▸ **Record extracts**
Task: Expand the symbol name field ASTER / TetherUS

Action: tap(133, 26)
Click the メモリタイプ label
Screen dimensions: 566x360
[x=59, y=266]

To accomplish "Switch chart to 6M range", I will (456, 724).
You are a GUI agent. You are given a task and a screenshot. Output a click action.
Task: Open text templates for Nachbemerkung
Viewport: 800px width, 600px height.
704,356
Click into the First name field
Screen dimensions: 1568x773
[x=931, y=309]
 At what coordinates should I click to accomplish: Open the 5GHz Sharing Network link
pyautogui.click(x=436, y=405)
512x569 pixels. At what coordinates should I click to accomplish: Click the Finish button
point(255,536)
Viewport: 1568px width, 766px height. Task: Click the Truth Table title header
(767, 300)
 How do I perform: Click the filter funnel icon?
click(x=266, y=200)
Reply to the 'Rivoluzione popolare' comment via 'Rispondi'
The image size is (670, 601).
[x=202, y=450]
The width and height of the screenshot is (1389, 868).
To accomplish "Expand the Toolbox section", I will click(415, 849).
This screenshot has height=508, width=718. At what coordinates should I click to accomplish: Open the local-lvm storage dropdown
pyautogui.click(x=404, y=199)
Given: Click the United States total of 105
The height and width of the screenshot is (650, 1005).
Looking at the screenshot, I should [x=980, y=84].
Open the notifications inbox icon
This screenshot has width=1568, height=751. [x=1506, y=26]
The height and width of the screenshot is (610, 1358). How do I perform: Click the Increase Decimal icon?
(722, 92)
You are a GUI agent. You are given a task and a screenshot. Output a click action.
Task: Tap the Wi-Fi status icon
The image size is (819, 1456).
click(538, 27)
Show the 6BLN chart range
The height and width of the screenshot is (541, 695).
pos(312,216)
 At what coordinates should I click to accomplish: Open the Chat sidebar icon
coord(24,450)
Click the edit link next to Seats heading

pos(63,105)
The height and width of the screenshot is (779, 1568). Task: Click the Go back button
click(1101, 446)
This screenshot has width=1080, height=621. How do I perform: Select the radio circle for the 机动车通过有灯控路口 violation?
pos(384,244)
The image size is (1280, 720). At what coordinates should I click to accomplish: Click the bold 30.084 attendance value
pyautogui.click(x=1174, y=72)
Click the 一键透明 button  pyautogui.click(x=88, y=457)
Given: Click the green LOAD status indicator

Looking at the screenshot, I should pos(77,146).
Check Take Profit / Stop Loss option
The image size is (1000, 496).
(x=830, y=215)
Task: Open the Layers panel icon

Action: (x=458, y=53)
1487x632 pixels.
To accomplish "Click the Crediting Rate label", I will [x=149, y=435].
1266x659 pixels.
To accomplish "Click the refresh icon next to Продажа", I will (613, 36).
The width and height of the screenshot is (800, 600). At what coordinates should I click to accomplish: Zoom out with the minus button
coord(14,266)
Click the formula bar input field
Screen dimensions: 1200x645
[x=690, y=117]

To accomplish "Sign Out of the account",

▸ **About this task**
Nothing above should be left out; write out every record exactly.

▸ **Problem solution**
Task: Expand the symbol name field ASTER / TetherUS

Action: tap(133, 26)
Click the メモリタイプ label
Screen dimensions: 566x360
[x=59, y=266]

To accomplish "Switch chart to 6M range", I will (456, 724).
You are a GUI agent. You are given a task and a screenshot. Output a click action.
Task: Open text templates for Nachbemerkung
Viewport: 800px width, 600px height.
704,356
Click into the First name field
Screen dimensions: 1568x773
[x=931, y=309]
 At what coordinates should I click to accomplish: Open the 5GHz Sharing Network link
pyautogui.click(x=436, y=405)
512x569 pixels. At what coordinates should I click to accomplish: Click the Finish button
point(255,536)
Viewport: 1568px width, 766px height. Task: Click the Truth Table title header
(767, 300)
 How do I perform: Click the filter funnel icon?
click(x=266, y=200)
Reply to the 'Rivoluzione popolare' comment via 'Rispondi'
The image size is (670, 601).
[x=202, y=450]
The width and height of the screenshot is (1389, 868).
To accomplish "Expand the Toolbox section", I will click(415, 849).
This screenshot has height=508, width=718. At what coordinates should I click to accomplish: Open the local-lvm storage dropdown
pyautogui.click(x=404, y=199)
Given: Click the United States total of 105
The height and width of the screenshot is (650, 1005).
Looking at the screenshot, I should [x=980, y=84].
Open the notifications inbox icon
This screenshot has width=1568, height=751. [x=1506, y=26]
The height and width of the screenshot is (610, 1358). How do I perform: Click the Increase Decimal icon?
(722, 92)
You are a GUI agent. You are given a task and a screenshot. Output a click action.
Task: Tap the Wi-Fi status icon
The image size is (819, 1456).
click(538, 27)
Show the 6BLN chart range
The height and width of the screenshot is (541, 695).
pos(312,216)
 At what coordinates should I click to accomplish: Open the Chat sidebar icon
coord(24,450)
Click the edit link next to Seats heading

pos(63,105)
The height and width of the screenshot is (779, 1568). Task: Click the Go back button
click(1101, 446)
This screenshot has width=1080, height=621. How do I perform: Select the radio circle for the 机动车通过有灯控路口 violation?
pos(384,244)
The image size is (1280, 720). At what coordinates should I click to accomplish: Click the bold 30.084 attendance value
pyautogui.click(x=1174, y=72)
Click the 一键透明 button  pyautogui.click(x=88, y=457)
Given: Click the green LOAD status indicator

Looking at the screenshot, I should pos(77,146).
Check Take Profit / Stop Loss option
The image size is (1000, 496).
(x=830, y=215)
Task: Open the Layers panel icon

Action: (x=458, y=53)
1487x632 pixels.
To accomplish "Click the Crediting Rate label", I will [x=149, y=435].
1266x659 pixels.
To accomplish "Click the refresh icon next to Продажа", I will (613, 36).
The width and height of the screenshot is (800, 600). At what coordinates should I click to accomplish: Zoom out with the minus button
coord(14,266)
Click the formula bar input field
Screen dimensions: 1200x645
[x=690, y=117]

To accomplish "Sign Out of the account",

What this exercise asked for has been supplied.